When Adam Green was talking about Google Wave I had another chuckle remembering that service. He described how when the accountants at Google decided to stop the service, which was underutilized and bleeding money, he was flooded with phone calls and emails from the few passionate users that had adopted the program and organized key business practices around the tool. Google Wave was great for collaborations and project management etc. I remember Google Wave, and I even remember when the guy who first showed it to me – no names (you know who you are), boasted that ‘this is going to change the way people use email’, and it didn’t. Sorry bud.
That same guy also predicted that mobile apps were going to change my life and I guess he was right about that. Still, on the subject of adoption Zahra Rajani from Jackman Reinvents reminded us that most people only use five or six mobile apps on their phone.

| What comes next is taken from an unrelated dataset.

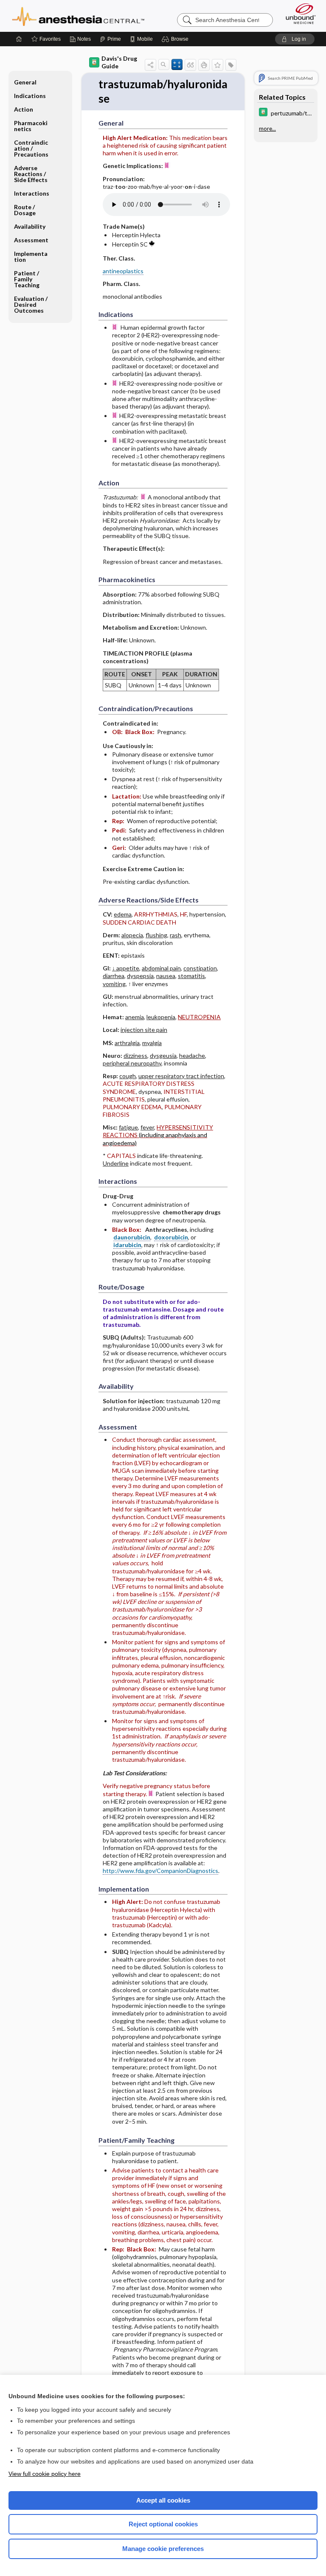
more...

Its hard to get them to change apps for any reason, and apparently the average user try-out test, someone just using an app for the first time, is less than a minute… So I was pretty discouraged by this, and I don’t think Shanny in the City is going to be releasing a mobile dating app anytime soon.
The moderator, Mark Vechiarriari summarized a lot of the information at the end and I wrote down that the best way to approach new technology is to use it in some way to turn a problem into an advantage. The best applications are when smart business women leverage new technology to make better experiences at events and on their websites and add value to their services.